Turn the entries below, from the line with "This screenshot has width=930, height=607." up to and including the line with "tap(243, 44)", into a JSON list of strings with one string per line, leaving out blank lines.
BEGIN
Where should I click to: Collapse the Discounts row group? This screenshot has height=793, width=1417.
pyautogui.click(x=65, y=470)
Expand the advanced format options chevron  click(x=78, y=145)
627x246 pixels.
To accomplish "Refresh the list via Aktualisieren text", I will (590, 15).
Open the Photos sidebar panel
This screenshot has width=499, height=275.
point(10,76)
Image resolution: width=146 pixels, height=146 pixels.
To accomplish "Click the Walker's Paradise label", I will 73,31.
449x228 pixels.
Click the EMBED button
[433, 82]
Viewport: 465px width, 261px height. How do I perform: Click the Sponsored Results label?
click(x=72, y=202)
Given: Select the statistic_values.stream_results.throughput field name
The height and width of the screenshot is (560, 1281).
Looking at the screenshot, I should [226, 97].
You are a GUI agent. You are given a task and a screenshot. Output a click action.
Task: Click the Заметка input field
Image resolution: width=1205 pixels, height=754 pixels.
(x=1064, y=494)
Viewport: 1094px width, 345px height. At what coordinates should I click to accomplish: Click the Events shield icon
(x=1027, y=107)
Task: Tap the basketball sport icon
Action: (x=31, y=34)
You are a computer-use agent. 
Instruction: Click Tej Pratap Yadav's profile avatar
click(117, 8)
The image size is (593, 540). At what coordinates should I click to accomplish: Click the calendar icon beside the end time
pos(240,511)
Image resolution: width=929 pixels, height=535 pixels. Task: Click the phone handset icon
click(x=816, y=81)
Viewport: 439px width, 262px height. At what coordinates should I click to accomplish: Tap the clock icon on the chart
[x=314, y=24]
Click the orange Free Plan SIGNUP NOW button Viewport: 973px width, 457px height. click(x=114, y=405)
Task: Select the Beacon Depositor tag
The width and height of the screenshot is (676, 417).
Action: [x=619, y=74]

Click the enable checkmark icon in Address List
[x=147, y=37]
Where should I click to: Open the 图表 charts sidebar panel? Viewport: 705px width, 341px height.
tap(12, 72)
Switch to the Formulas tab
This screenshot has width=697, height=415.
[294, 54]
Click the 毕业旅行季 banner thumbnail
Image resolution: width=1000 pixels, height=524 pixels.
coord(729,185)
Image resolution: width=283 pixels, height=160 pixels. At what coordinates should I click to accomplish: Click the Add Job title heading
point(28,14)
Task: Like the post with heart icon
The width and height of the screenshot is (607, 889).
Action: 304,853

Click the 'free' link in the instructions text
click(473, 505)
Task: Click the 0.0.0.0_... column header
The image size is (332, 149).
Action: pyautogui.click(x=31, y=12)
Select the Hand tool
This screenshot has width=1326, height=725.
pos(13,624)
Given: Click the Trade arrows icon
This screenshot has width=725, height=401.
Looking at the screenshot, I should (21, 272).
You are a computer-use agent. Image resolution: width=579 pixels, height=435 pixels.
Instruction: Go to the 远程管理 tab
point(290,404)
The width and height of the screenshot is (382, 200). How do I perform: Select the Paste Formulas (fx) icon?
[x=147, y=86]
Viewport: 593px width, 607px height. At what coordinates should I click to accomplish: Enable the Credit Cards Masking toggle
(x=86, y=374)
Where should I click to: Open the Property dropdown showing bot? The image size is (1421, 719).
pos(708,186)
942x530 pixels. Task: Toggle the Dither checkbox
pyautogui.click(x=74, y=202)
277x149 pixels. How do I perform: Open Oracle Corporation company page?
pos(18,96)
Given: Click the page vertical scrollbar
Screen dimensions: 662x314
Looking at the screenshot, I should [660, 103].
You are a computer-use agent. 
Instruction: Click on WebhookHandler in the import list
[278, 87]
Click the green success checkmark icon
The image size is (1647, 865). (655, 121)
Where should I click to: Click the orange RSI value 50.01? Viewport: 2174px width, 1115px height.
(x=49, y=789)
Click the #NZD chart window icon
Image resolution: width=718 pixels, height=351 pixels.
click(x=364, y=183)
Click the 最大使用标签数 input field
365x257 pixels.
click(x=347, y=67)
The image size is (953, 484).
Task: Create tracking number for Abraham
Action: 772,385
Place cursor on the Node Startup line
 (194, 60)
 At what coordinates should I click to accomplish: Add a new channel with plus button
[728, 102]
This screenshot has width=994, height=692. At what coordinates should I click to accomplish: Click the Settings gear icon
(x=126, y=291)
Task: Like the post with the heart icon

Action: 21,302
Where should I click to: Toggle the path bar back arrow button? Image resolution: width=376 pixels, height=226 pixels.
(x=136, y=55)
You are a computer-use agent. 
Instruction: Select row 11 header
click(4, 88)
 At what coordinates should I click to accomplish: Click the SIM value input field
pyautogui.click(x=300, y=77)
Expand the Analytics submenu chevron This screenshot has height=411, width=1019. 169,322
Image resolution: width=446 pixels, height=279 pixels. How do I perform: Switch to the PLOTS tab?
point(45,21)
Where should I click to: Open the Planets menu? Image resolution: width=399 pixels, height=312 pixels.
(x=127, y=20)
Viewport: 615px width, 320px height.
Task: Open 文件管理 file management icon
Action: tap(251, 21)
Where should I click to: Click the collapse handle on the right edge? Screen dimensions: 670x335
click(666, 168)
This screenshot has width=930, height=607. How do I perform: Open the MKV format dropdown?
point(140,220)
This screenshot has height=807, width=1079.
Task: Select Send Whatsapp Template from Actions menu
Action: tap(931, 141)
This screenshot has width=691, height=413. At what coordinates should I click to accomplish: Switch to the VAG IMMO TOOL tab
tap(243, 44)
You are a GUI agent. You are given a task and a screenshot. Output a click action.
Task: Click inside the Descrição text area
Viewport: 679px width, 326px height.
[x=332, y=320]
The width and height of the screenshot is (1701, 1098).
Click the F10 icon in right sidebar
END
Answer for this exercise >>
[
  "This screenshot has width=930, height=607. How do I perform: Open the MKV format dropdown?",
  "point(140,220)",
  "This screenshot has height=807, width=1079.",
  "Task: Select Send Whatsapp Template from Actions menu",
  "Action: tap(931, 141)",
  "This screenshot has width=691, height=413. At what coordinates should I click to accomplish: Switch to the VAG IMMO TOOL tab",
  "tap(243, 44)"
]